Desde a explosão da violência urbana em São Paulo, patrocinada principalmente pelo PCC (Primeiro Comando da Capital), através de seu líder maior, Marcola, muitas discussões vêm sendo feitas a respeito de presos e presídios. Muito pouco se tem discutido a respeito de uma política geral de segurança, quase nada se fala das causas, preferindo sempre ficar nas consequências dos fatos.
Esta falta de disposição de se colocar o dedo na ferida da segurança, que não se restringe apenas a falta de vagas nos presídios e o relacionamento com os presos e entre os presos, mas problemas muito mais sérios e graves do que este são escamoteados da discussão pública. Não se discute, por exemplo, o fato de não se ter uma política séria de segurança pública , não se discute a unidade das forças policiais, seu melhor aparelhamento, seu comando não por políticos, mas por profissionais.
Não se discute também o fato de São Paulo ser o segundo Estado brasileiro que pior paga suas forças policiais, levando-as ao desânimo e a necessidade absoluta e vital de se fazerem os chamados “bicos”. Não se discute, por exemplo, a falta dos serviços de inteligência em nossa segurança, nem a falta de integração e nem mesmo o comando que deveria ser exercido pelo secretário de Segurança Pública.
Não se viu na semana da crise um pronunciamento sequer do secretário estadual de Segurança, Saulo de Castro Abreu. Ninguém o viu ou conseguiu ouví-lo. Talvez estivesse preocupado em destratar gerente de bar, como já fez em outra ocasião.
Se você tem um secretário que se omite nos momentos de crise, este homem não pode querer ser líder de nada e nem ter voz ativa sobre seus comandados. Falar de bandido dá audiência, mas seria bom que a discussão fosse um pouco mais profunda e mais séria.
FACILIDADE
A Câmara de Americana decidiu pelo mais fácil. Não vai pagar a empresa contratada para distribuir o famigerado jornal que somente serviu para propaganda fora de hora dos vereadores. Com esta medida quer ela acreditar que tudo está resolvido, mas deixa sem resposta as perguntas mais importantes:
1) Quanto se gastou para se confeccionar os jornais? Quem pagou?
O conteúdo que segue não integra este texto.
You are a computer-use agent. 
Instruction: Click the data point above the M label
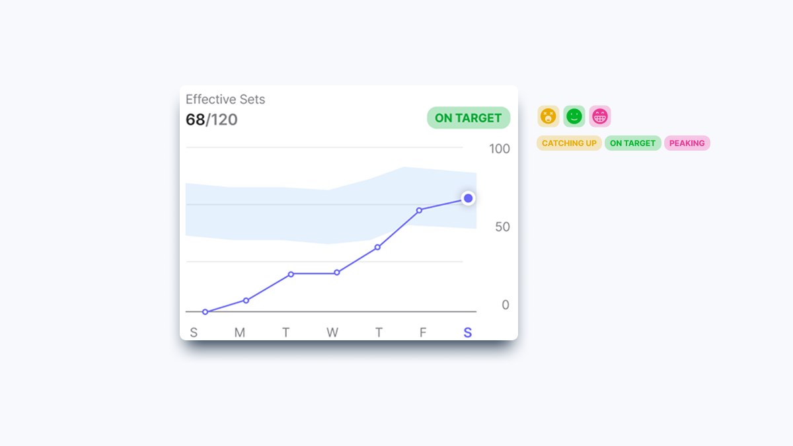(x=246, y=300)
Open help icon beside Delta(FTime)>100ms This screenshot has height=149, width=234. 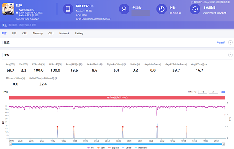click(56, 78)
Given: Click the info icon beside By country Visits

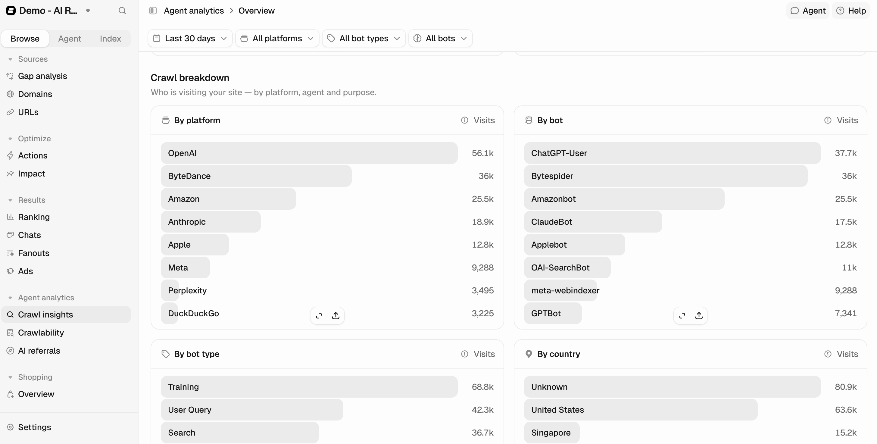Looking at the screenshot, I should [x=828, y=354].
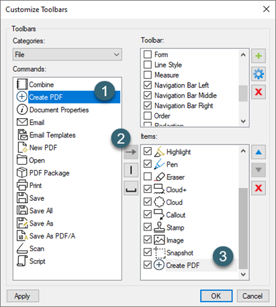276x307 pixels.
Task: Move item up with blue triangle
Action: [259, 152]
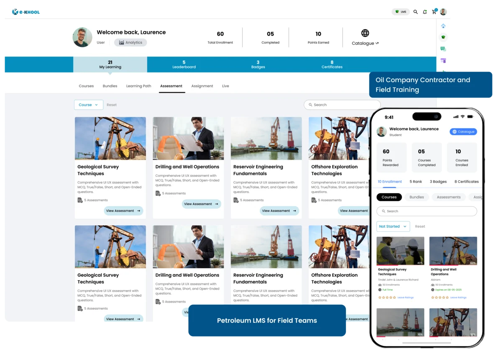Screen dimensions: 502x355
Task: View the shopping cart with one item
Action: (x=434, y=12)
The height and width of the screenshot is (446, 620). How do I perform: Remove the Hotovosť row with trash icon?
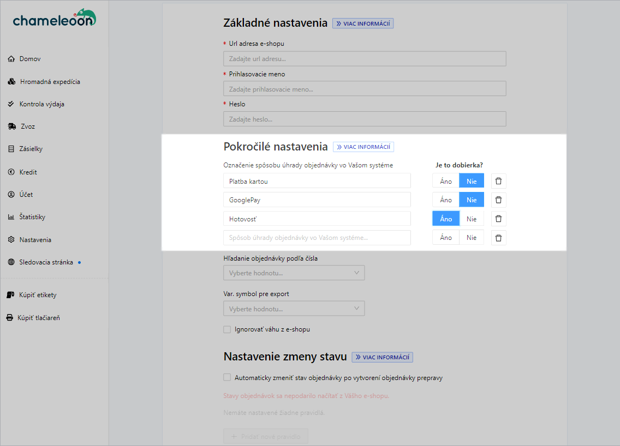click(498, 218)
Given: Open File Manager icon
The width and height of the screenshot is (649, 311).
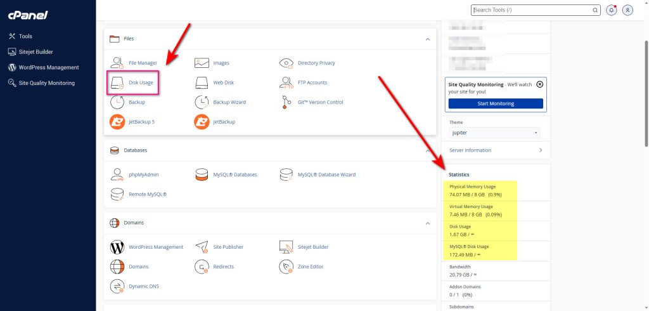Looking at the screenshot, I should 117,63.
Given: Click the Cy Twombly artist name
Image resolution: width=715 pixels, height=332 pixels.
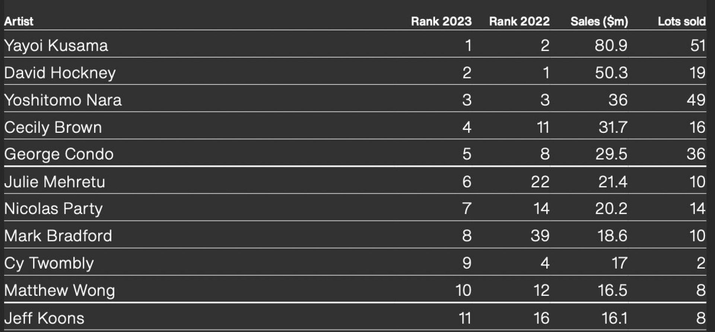Looking at the screenshot, I should (x=49, y=263).
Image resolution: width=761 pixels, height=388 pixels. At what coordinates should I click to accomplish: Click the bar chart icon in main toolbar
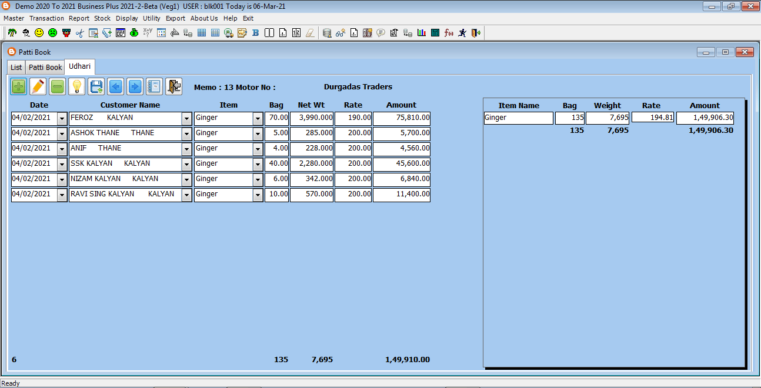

2) Quem mandou fazer os tais jornais? Amparado em que lei? Com a autorização de quem?
3) O assunto constante da publicação era relevante? Deu algum resultado?
Poderíamos aqui elencar mais algumas perguntas, mas nos falta espaço. Do pouco que ainda disponho continuo reivindicando da Câmara o pagamento dos meus R$ 0,16. Não me pagam, mas que me devem, isso lá me devem.